After significant increases this week driven by positive expectations over Indonesia's presidential election, the nation's stocks on Friday slipped along with the rupiah, showing the unsustainability of the recent rally that was deemed as overshooting the reality in the country.
Analysts said that the advance in stock prices and rupiah during the week was a knee-jerk reaction to the presumed victory of business-friendly Joko "Jokowi" Widodo, but could not be justified by the country's and companies' financial fundamentals.
The benchmark stock index, the Jakarta Composite Index (JCI), dove 1.28 per cent to end Friday's trading at 5,032.6, after advancing 3.26 per cent from Monday through Thursday.

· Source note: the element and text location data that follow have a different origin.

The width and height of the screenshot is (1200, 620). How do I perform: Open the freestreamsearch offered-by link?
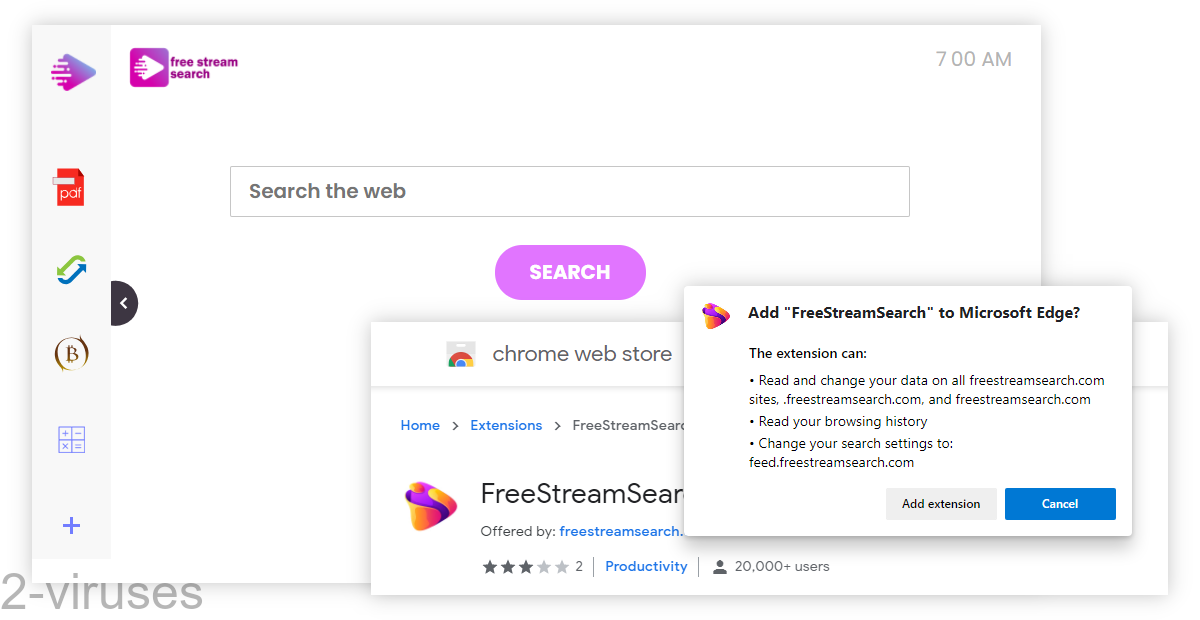(x=621, y=531)
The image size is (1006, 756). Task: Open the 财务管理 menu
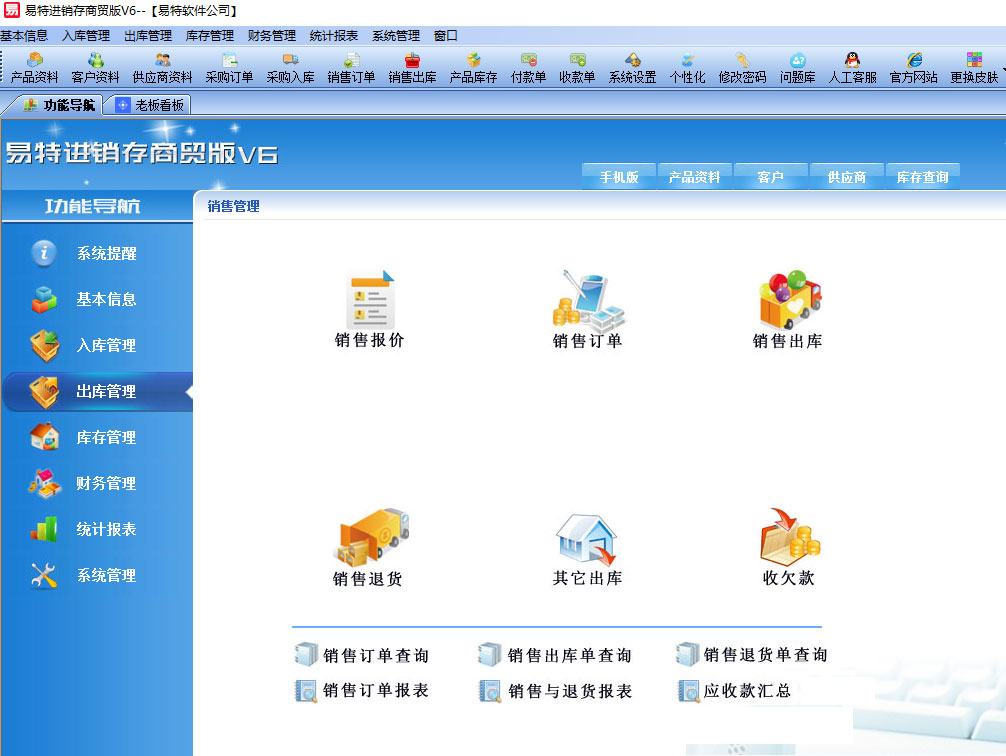(x=272, y=36)
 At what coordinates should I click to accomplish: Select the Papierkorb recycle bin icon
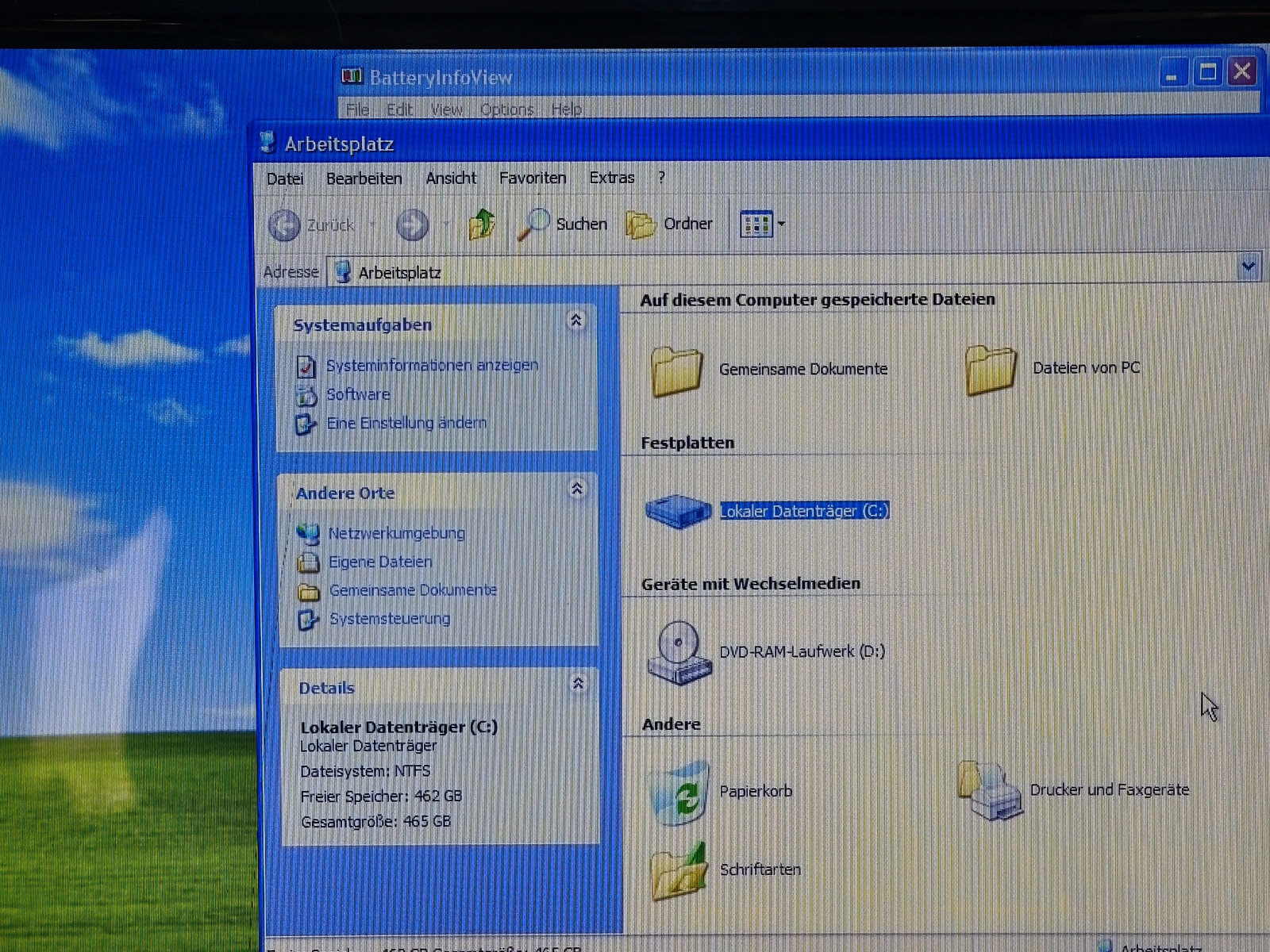679,792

"After such a growth, it's only normal that people start to look at the company's fundamentals in making transactional decisions,"
First Asia Capital head David Sutyanto said, adding that the election euphoria had yet to peter out as presidential succession was still in progress.
However, he said the index might dip if presidential candidate Prabowo Subianto made a legal manoeuvre against rival Jokowi to seize victory in the presidential race.
The market might also slump in August once listed companies published their first-half financial results, according to David.
"Under normal conditions, taking macroeconomic conditions and companies' financial performance into account, the index should be at around 4,800," David explained.
Meanwhile, the rupiah dropped to 11,627 per US dollar on Friday from 11,549 on Thursday, according to Bank Indonesia's (BI) mid-rate data.
The nation's currency gained 2.5 per cent this week to 11,585 against the greenback, the best performer among emerging market currencies tracked by Bloomberg.
"Once the election's [euphoria] is over, rupiah movement would be determined by economic fundamentals, such as trade balance, inflation and others," Billie Fuliangsahar, the head of treasury with Rabobank in Jakarta, said by phone on Friday.
The rupiah's strengthening occurred amid the expected deterioration in the country's external balance, which should worry investors.
BI Deputy Governor Perry Warjiyo warned Friday that the current-account deficit "may be higher" than 4 per cent of the gross domestic product (GDP) in the second quarter.
That compares with the historic-high level of 4.4 per cent of GDP that the country posted in the second quarter last year.
The deficit spooked investors and triggered massive capital outflows from Indonesia, causing the rupiah to become Asia's worst performer in 2013 as it depreciated 26 per cent throughout the year.
ANZ Bank currency strategist Khoon Goh said that the rupiah's post-election rally could prove to be temporary, forecasting the rupiah to weaken to 12,000 per dollar by year's end.
As the country still attempted to boost exports and rein in imports, Indonesian policymakers preferred the rupiah to stay between 11,500 and 12,000 per dollar, with BI likely to move to slow the pace of appreciation beyond 11,400, predicted HSBC Bank currency strategist Paul Mackel.
"Beyond this near-term rally, the dollar-rupiah's downside may be limited," Mackel wrote in a research note.
"After all, even with a Jokowi victory, the overall political situation is still not as ideal."
BI would monitor the rupiah's recent strengthening carefully, Perry told reporters after Friday prayers at the central bank's headquarters in Jakarta.
"If there's any movement [in the rupiah] that is away from its fundamentals, then we will enter the intervention market," he said.